Problem: Print all of the data exactly as written.

Materials provided:
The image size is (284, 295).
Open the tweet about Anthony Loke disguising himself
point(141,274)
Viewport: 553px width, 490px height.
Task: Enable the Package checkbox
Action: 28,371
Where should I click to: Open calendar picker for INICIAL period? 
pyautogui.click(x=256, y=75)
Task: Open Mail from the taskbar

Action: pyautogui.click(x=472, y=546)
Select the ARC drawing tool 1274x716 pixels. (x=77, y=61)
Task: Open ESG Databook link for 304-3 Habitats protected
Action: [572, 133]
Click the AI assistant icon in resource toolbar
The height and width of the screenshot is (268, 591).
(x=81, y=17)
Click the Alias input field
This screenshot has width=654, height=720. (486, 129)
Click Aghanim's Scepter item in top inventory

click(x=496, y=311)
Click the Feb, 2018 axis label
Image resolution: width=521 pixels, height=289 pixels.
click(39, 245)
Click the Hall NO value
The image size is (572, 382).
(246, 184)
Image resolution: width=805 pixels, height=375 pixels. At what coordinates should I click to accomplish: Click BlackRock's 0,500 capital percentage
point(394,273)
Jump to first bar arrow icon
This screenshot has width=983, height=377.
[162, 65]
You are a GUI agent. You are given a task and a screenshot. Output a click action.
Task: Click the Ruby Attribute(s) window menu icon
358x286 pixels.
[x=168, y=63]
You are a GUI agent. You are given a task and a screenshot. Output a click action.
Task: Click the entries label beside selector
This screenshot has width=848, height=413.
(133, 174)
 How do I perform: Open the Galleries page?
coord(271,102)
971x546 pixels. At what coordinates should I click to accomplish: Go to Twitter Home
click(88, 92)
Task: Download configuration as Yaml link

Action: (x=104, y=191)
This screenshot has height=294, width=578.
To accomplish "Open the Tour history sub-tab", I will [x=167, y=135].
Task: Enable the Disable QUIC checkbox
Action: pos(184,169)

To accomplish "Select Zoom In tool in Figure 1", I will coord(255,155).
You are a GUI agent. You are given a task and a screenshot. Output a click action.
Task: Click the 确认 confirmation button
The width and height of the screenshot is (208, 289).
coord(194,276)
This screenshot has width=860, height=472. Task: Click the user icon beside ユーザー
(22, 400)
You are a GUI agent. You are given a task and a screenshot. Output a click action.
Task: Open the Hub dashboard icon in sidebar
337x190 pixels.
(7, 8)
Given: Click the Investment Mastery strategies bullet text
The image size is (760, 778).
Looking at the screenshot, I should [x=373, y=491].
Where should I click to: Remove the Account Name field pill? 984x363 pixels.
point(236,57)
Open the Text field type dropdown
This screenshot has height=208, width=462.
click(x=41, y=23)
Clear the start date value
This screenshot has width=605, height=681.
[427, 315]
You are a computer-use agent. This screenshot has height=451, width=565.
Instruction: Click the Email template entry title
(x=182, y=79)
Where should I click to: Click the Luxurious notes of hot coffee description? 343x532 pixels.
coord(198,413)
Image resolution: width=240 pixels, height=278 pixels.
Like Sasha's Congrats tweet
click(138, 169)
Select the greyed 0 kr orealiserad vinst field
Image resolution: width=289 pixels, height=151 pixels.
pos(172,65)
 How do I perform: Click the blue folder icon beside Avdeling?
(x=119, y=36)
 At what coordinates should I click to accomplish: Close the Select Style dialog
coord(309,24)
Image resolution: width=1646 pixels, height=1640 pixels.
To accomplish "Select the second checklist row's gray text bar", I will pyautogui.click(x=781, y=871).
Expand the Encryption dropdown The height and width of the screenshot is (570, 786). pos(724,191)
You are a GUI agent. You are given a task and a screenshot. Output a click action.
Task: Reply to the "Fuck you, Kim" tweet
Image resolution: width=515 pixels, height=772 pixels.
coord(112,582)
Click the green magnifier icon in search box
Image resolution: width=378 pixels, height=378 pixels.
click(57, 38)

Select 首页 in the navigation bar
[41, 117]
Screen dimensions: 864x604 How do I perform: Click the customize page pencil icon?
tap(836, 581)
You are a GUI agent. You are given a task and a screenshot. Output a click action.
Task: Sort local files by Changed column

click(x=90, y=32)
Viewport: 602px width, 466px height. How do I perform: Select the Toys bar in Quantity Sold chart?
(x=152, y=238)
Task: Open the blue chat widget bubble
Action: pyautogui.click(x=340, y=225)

Written solution:
The image size is (284, 295).
Open the tweet about Anthony Loke disguising himself
point(141,274)
Viewport: 553px width, 490px height.
Task: Enable the Package checkbox
Action: 28,371
Where should I click to: Open calendar picker for INICIAL period? 
pyautogui.click(x=256, y=75)
Task: Open Mail from the taskbar

Action: pyautogui.click(x=472, y=546)
Select the ARC drawing tool 1274x716 pixels. (x=77, y=61)
Task: Open ESG Databook link for 304-3 Habitats protected
Action: [572, 133]
Click the AI assistant icon in resource toolbar
The height and width of the screenshot is (268, 591).
(x=81, y=17)
Click the Alias input field
This screenshot has width=654, height=720. (486, 129)
Click Aghanim's Scepter item in top inventory

click(x=496, y=311)
Click the Feb, 2018 axis label
Image resolution: width=521 pixels, height=289 pixels.
click(39, 245)
Click the Hall NO value
The image size is (572, 382).
(246, 184)
Image resolution: width=805 pixels, height=375 pixels. At what coordinates should I click to accomplish: Click BlackRock's 0,500 capital percentage
point(394,273)
Jump to first bar arrow icon
This screenshot has width=983, height=377.
[162, 65]
You are a GUI agent. You are given a task and a screenshot. Output a click action.
Task: Click the Ruby Attribute(s) window menu icon
358x286 pixels.
[x=168, y=63]
You are a GUI agent. You are given a task and a screenshot. Output a click action.
Task: Click the entries label beside selector
This screenshot has width=848, height=413.
(133, 174)
 How do I perform: Open the Galleries page?
coord(271,102)
971x546 pixels. At what coordinates should I click to accomplish: Go to Twitter Home
click(88, 92)
Task: Download configuration as Yaml link

Action: (x=104, y=191)
This screenshot has height=294, width=578.
To accomplish "Open the Tour history sub-tab", I will [x=167, y=135].
Task: Enable the Disable QUIC checkbox
Action: pos(184,169)

To accomplish "Select Zoom In tool in Figure 1", I will coord(255,155).
You are a GUI agent. You are given a task and a screenshot. Output a click action.
Task: Click the 确认 confirmation button
The width and height of the screenshot is (208, 289).
coord(194,276)
This screenshot has width=860, height=472. Task: Click the user icon beside ユーザー
(22, 400)
You are a GUI agent. You are given a task and a screenshot. Output a click action.
Task: Open the Hub dashboard icon in sidebar
337x190 pixels.
(7, 8)
Given: Click the Investment Mastery strategies bullet text
The image size is (760, 778).
Looking at the screenshot, I should [x=373, y=491].
Where should I click to: Remove the Account Name field pill? 984x363 pixels.
point(236,57)
Open the Text field type dropdown
This screenshot has height=208, width=462.
click(x=41, y=23)
Clear the start date value
This screenshot has width=605, height=681.
[427, 315]
You are a computer-use agent. This screenshot has height=451, width=565.
Instruction: Click the Email template entry title
(x=182, y=79)
Where should I click to: Click the Luxurious notes of hot coffee description? 343x532 pixels.
coord(198,413)
Image resolution: width=240 pixels, height=278 pixels.
Like Sasha's Congrats tweet
click(138, 169)
Select the greyed 0 kr orealiserad vinst field
Image resolution: width=289 pixels, height=151 pixels.
pos(172,65)
 How do I perform: Click the blue folder icon beside Avdeling?
(x=119, y=36)
 At what coordinates should I click to accomplish: Close the Select Style dialog
coord(309,24)
Image resolution: width=1646 pixels, height=1640 pixels.
To accomplish "Select the second checklist row's gray text bar", I will pyautogui.click(x=781, y=871).
Expand the Encryption dropdown The height and width of the screenshot is (570, 786). pos(724,191)
You are a GUI agent. You are given a task and a screenshot. Output a click action.
Task: Reply to the "Fuck you, Kim" tweet
Image resolution: width=515 pixels, height=772 pixels.
coord(112,582)
Click the green magnifier icon in search box
Image resolution: width=378 pixels, height=378 pixels.
click(57, 38)

Select 首页 in the navigation bar
[41, 117]
Screen dimensions: 864x604 How do I perform: Click the customize page pencil icon?
tap(836, 581)
You are a GUI agent. You are given a task and a screenshot. Output a click action.
Task: Sort local files by Changed column

click(x=90, y=32)
Viewport: 602px width, 466px height. How do I perform: Select the Toys bar in Quantity Sold chart?
(x=152, y=238)
Task: Open the blue chat widget bubble
Action: pyautogui.click(x=340, y=225)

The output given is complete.